Georgette and her good friend, June Zeigler, worked at the Times and volunteered Wednesday evenings at the Canteen. June was also friends with Doris Puckett, who worked at the Times and volunteered at the Canteen on Tuesday nights. Another friend, Shirley Burke, also worked at the Times and volunteered at the Canteen.
Doris, who no longer lives in California, but recently visited the old site of the Hollywood Canteen, remembered dancing with servicemen and helping them write letters. Doris and June worked at the classified counter at the Times. Georgette worked for Becky Webb in the Women’s Service Bureau. Doris and Georgette did not know each other, but Doris remembers Becky Webb telling her after the murder that Georgette let her know that she was an heiress.
Mrs. Atwood, the janitor’s wife at the El Palacio, said, “She seemed happy and contented. She was very much interested in war work- especially the Hollywood Canteen, where she went every Wednesday evening.”
“She was real proud of being a junior hostess.”
Anne Lehr, affectionately known by servicemen as “Mom,” helped in the war effort by turning a rented home near Georgette’s apartment into the Hollywood Guild and Canteen. Located at 1284 North Crescent Heights Boulevard, the guild was only eight blocks from Georgette’s home and on her way to the Hollywood Canteen.
Although not officially connected to the Hollywood Canteen, the Guild provided a place for servicemen to sleep at night while on leave in Los Angeles. Originally, the former Dustin Farnum home was opened by Mrs. Lehr to house studio employees and unemployed actors and others in the business that were down on their luck.
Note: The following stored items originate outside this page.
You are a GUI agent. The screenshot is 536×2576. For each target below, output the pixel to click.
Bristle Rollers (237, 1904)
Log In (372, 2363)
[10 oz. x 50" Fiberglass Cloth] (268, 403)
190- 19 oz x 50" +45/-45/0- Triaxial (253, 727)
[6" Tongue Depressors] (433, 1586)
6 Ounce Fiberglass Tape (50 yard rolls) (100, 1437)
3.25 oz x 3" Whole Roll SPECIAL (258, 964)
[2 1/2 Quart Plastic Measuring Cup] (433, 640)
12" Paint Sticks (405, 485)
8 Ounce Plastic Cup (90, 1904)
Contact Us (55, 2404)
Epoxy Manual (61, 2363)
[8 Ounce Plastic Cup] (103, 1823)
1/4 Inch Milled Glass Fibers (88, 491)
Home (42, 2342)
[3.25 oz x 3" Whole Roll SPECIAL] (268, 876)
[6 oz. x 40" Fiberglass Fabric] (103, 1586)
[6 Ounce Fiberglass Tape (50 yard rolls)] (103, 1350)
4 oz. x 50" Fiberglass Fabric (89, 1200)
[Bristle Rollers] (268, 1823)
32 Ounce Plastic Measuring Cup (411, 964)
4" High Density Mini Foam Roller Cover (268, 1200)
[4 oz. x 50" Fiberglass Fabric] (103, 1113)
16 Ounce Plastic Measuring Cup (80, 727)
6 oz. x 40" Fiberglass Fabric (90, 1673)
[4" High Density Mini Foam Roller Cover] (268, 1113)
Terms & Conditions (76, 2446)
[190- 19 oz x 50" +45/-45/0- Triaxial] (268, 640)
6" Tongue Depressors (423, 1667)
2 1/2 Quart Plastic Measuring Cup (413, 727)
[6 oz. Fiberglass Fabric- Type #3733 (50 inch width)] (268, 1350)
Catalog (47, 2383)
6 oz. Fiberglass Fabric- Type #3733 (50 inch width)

After Pearl Harbor, she converted the house to a home-away-from-home for servicemen. As time passed, and Mrs. Lehr became known far and wide as “Mom,” she expanded and eventually provided three meals a day and beds for 800 to 1,200 men a night. Tom Breneman, from the Breakfast in Hollywood radio program, donated $10,000 to help keep the Guild alive. Others in the industry joined in with their contributions and for years after, soldiers, sailors and Marines would fondly remember the hospitality of “Mom” and the Hollywood Guild and Canteen.